DIRECTIVE:
Write out every line of the records below as a JSON list of strings, one string per line, leaving out blank lines.

LISTED RECORDS:
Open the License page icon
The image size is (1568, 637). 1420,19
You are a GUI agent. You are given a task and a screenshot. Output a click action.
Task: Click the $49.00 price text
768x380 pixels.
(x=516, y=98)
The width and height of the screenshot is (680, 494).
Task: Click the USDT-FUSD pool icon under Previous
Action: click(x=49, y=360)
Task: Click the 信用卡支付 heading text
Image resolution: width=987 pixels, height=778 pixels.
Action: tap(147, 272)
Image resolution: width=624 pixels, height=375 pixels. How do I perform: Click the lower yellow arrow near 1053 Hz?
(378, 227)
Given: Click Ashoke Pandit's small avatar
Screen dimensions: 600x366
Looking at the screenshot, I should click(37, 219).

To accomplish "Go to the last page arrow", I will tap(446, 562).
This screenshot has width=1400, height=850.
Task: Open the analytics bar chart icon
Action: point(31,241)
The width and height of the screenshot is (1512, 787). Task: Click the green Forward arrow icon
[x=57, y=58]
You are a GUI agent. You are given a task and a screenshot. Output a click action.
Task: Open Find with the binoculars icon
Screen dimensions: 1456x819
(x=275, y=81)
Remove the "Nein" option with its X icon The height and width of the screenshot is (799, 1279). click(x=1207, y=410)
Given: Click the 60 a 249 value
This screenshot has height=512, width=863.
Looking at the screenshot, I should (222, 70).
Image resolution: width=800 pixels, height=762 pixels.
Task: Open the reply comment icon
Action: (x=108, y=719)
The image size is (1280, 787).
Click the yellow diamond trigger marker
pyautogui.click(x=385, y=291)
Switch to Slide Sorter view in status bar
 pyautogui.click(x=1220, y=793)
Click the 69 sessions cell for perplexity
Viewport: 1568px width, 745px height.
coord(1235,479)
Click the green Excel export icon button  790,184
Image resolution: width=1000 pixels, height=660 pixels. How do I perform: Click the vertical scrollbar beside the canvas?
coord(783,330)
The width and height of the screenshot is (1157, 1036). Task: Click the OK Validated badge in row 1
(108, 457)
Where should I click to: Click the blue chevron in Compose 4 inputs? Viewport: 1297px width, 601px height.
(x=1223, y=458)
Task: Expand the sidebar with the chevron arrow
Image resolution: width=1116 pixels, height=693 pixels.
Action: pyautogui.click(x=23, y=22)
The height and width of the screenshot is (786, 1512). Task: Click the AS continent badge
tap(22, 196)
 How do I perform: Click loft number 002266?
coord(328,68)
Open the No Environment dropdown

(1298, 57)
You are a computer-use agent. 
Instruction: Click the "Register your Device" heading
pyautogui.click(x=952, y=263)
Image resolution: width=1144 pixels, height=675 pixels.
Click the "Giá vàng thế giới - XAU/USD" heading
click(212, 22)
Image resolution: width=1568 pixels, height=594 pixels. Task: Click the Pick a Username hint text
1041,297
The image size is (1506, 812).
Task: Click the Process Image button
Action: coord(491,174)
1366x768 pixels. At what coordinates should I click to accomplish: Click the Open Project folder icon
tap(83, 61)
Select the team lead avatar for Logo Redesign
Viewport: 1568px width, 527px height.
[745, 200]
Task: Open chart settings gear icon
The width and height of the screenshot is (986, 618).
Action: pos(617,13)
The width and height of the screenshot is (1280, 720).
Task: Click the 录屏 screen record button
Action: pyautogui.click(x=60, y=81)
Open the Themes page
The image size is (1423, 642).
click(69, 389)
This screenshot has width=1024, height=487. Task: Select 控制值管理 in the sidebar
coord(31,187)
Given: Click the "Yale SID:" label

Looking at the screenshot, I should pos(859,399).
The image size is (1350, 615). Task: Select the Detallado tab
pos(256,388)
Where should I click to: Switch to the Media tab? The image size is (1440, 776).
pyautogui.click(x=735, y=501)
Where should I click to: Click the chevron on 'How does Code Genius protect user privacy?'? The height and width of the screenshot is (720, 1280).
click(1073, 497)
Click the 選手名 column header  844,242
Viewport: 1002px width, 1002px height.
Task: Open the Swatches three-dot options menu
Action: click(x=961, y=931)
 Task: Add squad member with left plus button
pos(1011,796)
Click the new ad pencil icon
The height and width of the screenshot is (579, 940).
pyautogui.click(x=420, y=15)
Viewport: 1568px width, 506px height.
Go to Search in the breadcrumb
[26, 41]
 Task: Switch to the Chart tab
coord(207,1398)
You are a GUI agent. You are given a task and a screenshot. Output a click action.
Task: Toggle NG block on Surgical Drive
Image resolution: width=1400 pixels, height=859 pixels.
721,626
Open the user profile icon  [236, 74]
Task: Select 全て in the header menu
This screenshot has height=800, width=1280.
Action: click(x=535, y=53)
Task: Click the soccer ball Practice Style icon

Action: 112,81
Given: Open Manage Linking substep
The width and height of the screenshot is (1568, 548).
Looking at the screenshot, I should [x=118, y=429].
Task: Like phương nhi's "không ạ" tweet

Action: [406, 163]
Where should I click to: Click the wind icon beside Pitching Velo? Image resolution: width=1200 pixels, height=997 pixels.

RESPONSE:
[
  "Open the License page icon",
  "The image size is (1568, 637). 1420,19",
  "You are a GUI agent. You are given a task and a screenshot. Output a click action.",
  "Task: Click the $49.00 price text",
  "768x380 pixels.",
  "(x=516, y=98)",
  "The width and height of the screenshot is (680, 494).",
  "Task: Click the USDT-FUSD pool icon under Previous",
  "Action: click(x=49, y=360)",
  "Task: Click the 信用卡支付 heading text",
  "Image resolution: width=987 pixels, height=778 pixels.",
  "Action: tap(147, 272)",
  "Image resolution: width=624 pixels, height=375 pixels. How do I perform: Click the lower yellow arrow near 1053 Hz?",
  "(378, 227)",
  "Given: Click Ashoke Pandit's small avatar",
  "Screen dimensions: 600x366",
  "Looking at the screenshot, I should click(37, 219).",
  "To accomplish \"Go to the last page arrow\", I will tap(446, 562).",
  "This screenshot has width=1400, height=850.",
  "Task: Open the analytics bar chart icon",
  "Action: point(31,241)",
  "The width and height of the screenshot is (1512, 787). Task: Click the green Forward arrow icon",
  "[x=57, y=58]",
  "You are a GUI agent. You are given a task and a screenshot. Output a click action.",
  "Task: Open Find with the binoculars icon",
  "Screen dimensions: 1456x819",
  "(x=275, y=81)",
  "Remove the \"Nein\" option with its X icon The height and width of the screenshot is (799, 1279). click(x=1207, y=410)",
  "Given: Click the 60 a 249 value",
  "This screenshot has height=512, width=863.",
  "Looking at the screenshot, I should (222, 70).",
  "Image resolution: width=800 pixels, height=762 pixels.",
  "Task: Open the reply comment icon",
  "Action: (x=108, y=719)",
  "The image size is (1280, 787).",
  "Click the yellow diamond trigger marker",
  "pyautogui.click(x=385, y=291)",
  "Switch to Slide Sorter view in status bar",
  " pyautogui.click(x=1220, y=793)",
  "Click the 69 sessions cell for perplexity",
  "Viewport: 1568px width, 745px height.",
  "coord(1235,479)",
  "Click the green Excel export icon button  790,184",
  "Image resolution: width=1000 pixels, height=660 pixels. How do I perform: Click the vertical scrollbar beside the canvas?",
  "coord(783,330)",
  "The width and height of the screenshot is (1157, 1036). Task: Click the OK Validated badge in row 1",
  "(108, 457)",
  "Where should I click to: Click the blue chevron in Compose 4 inputs? Viewport: 1297px width, 601px height.",
  "(x=1223, y=458)",
  "Task: Expand the sidebar with the chevron arrow",
  "Image resolution: width=1116 pixels, height=693 pixels.",
  "Action: pyautogui.click(x=23, y=22)",
  "The height and width of the screenshot is (786, 1512). Task: Click the AS continent badge",
  "tap(22, 196)",
  " How do I perform: Click loft number 002266?",
  "coord(328,68)",
  "Open the No Environment dropdown",
  "(1298, 57)",
  "You are a computer-use agent. ",
  "Instruction: Click the \"Register your Device\" heading",
  "pyautogui.click(x=952, y=263)",
  "Image resolution: width=1144 pixels, height=675 pixels.",
  "Click the \"Giá vàng thế giới - XAU/USD\" heading",
  "click(212, 22)",
  "Image resolution: width=1568 pixels, height=594 pixels. Task: Click the Pick a Username hint text",
  "1041,297",
  "The image size is (1506, 812).",
  "Task: Click the Process Image button",
  "Action: coord(491,174)",
  "1366x768 pixels. At what coordinates should I click to accomplish: Click the Open Project folder icon",
  "tap(83, 61)",
  "Select the team lead avatar for Logo Redesign",
  "Viewport: 1568px width, 527px height.",
  "[745, 200]",
  "Task: Open chart settings gear icon",
  "The width and height of the screenshot is (986, 618).",
  "Action: pos(617,13)",
  "The width and height of the screenshot is (1280, 720).",
  "Task: Click the 录屏 screen record button",
  "Action: pyautogui.click(x=60, y=81)",
  "Open the Themes page",
  "The image size is (1423, 642).",
  "click(69, 389)",
  "This screenshot has width=1024, height=487. Task: Select 控制值管理 in the sidebar",
  "coord(31,187)",
  "Given: Click the \"Yale SID:\" label",
  "Looking at the screenshot, I should pos(859,399).",
  "The image size is (1350, 615). Task: Select the Detallado tab",
  "pos(256,388)",
  "Where should I click to: Switch to the Media tab? The image size is (1440, 776).",
  "pyautogui.click(x=735, y=501)",
  "Where should I click to: Click the chevron on 'How does Code Genius protect user privacy?'? The height and width of the screenshot is (720, 1280).",
  "click(1073, 497)",
  "Click the 選手名 column header  844,242",
  "Viewport: 1002px width, 1002px height.",
  "Task: Open the Swatches three-dot options menu",
  "Action: click(x=961, y=931)",
  " Task: Add squad member with left plus button",
  "pos(1011,796)",
  "Click the new ad pencil icon",
  "The height and width of the screenshot is (579, 940).",
  "pyautogui.click(x=420, y=15)",
  "Viewport: 1568px width, 506px height.",
  "Go to Search in the breadcrumb",
  "[26, 41]",
  " Task: Switch to the Chart tab",
  "coord(207,1398)",
  "You are a GUI agent. You are given a task and a screenshot. Output a click action.",
  "Task: Toggle NG block on Surgical Drive",
  "Image resolution: width=1400 pixels, height=859 pixels.",
  "721,626",
  "Open the user profile icon  [236, 74]",
  "Task: Select 全て in the header menu",
  "This screenshot has height=800, width=1280.",
  "Action: click(x=535, y=53)",
  "Task: Click the soccer ball Practice Style icon",
  "Action: 112,81",
  "Given: Open Manage Linking substep",
  "The width and height of the screenshot is (1568, 548).",
  "Looking at the screenshot, I should [x=118, y=429].",
  "Task: Like phương nhi's \"không ạ\" tweet",
  "Action: [406, 163]",
  "Where should I click to: Click the wind icon beside Pitching Velo? Image resolution: width=1200 pixels, height=997 pixels."
]